Thanks so much the advice. The type of wood is maple as I have alot on my property lol. I will definitely keep an eye on the forks. Thanks again


----------



## Ibojoe (Mar 13, 2016)

Great idea. He’ll love it.


----------



## SJAaz (Apr 30, 2019)

Hey that is very creative..

Two years old? I'm a little concerned about those pointy ends on the fork tips. May be just a fussy old grampa.


----------



## devils son in law (Sep 2, 2014)

Quercusuber said:


> LOVELY and ORIGINAL design!!!
> 
> It will be a charm for the kid!!! I like it!!
> 
> ...


To address Q's concern, wrap it in a towel to protect it, put it in a vice and see if you can break the forks. We certainly don't want an injury. I hope he has a very Happy Birthday!!!


----------



## SLINGDUDE (Aug 15, 2018)

Very cool shooter. Really nicely done!


----------



## Kottonmouth (Dec 10, 2019)

SLINGDUDE said:


> Very cool shooter. Really nicely done!


----------



## Kottonmouth (Dec 10, 2019)

Thanks bro


----------



## Covert5 (Feb 7, 2018)

Cool design! You can attach office rubber to it and have him shoot nerf rival ammo. You can maybe even paint the nerf rival ammo and make them poke balls!

Sling-On!


----------



## Kottonmouth (Dec 10, 2019)

Covert5 said:


> Cool design! You can attach office rubber to it and have him shoot nerf rival ammo. You can maybe even paint the nerf rival ammo and make them poke balls!
> 
> Sling-On!


----------



## Kottonmouth (Dec 10, 2019)

Thanks so much for the great idea covert5. Will be picking up rival ammo this evening. What exactly do you mean office rubber? I'm new to homemade slingshots lol.


----------



## MakoPat (Mar 12, 2018)

Oh my! That is awesome work.


----------



## Covert5 (Feb 7, 2018)

Kottonmouth said:


> Thanks so much for the great idea covert5. Will be picking up rival ammo this evening. What exactly do you mean office rubber? I'm new to homemade slingshots lol.

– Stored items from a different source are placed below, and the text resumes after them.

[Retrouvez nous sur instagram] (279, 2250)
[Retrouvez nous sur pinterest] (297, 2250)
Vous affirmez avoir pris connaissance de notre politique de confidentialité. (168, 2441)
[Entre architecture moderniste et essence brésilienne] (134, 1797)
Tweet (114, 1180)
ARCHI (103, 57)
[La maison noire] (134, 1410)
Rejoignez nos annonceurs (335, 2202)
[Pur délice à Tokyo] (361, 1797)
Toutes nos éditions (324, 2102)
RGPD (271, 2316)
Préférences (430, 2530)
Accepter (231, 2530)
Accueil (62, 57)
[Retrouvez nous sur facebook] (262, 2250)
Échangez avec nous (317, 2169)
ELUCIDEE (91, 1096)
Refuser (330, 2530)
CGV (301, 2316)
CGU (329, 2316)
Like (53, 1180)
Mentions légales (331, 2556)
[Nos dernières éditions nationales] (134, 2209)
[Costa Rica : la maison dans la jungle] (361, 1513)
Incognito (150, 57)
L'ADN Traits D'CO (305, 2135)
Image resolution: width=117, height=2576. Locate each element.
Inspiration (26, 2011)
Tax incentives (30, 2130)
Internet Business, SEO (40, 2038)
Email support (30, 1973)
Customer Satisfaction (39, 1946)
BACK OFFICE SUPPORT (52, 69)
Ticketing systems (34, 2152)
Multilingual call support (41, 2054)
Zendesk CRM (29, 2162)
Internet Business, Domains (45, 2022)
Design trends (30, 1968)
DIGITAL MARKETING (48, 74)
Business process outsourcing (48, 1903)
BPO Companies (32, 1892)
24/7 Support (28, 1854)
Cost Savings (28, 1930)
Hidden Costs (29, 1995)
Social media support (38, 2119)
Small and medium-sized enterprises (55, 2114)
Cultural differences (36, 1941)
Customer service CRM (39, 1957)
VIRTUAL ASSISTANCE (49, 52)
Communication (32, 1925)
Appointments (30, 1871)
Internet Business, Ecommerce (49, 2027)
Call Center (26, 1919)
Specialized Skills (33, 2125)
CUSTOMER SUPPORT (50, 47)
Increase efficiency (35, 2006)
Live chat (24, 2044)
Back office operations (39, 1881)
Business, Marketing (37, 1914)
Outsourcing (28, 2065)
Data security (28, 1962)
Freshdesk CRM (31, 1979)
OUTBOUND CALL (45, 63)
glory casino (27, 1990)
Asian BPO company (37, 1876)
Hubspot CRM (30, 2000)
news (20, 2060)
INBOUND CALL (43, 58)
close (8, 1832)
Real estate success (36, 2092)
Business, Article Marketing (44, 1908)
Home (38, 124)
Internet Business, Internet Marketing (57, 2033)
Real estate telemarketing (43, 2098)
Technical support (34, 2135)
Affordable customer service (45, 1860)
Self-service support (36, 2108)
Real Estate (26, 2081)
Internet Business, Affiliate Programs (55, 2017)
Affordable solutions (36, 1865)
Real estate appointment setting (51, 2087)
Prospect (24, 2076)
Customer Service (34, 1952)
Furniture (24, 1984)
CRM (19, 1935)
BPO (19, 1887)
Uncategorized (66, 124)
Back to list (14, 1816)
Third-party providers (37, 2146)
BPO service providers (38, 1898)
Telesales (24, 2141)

Long office rubber bands so they won't be too strong. You want a light set up for your Lil poke master. I don't normally shoot office rubber bands, but there are guys here that do and use them for tiny bbs. They will chime in and give you more ideas on light set ups.


----------



## Joey Jfive Lujan (Jan 19, 2015)

Kottonmouth said:


> A bit rushed but I'm proud of the way it turned out. All critiques welcome.


I like that ! Nice work man

Sent from my SM-G955U using Tapatalk


----------



## SJAaz (Apr 30, 2019)

Covert5 said:


> Kottonmouth said:
> 
> 
> > Thanks so much for the great idea covert5. Will be picking up rival ammo this evening. What exactly do you mean office rubber? I'm new to homemade slingshots lol.
> ...


Go to office max or somewhere, Look for #64 or 117Bs. can be cut to suit the little guys needs.


----------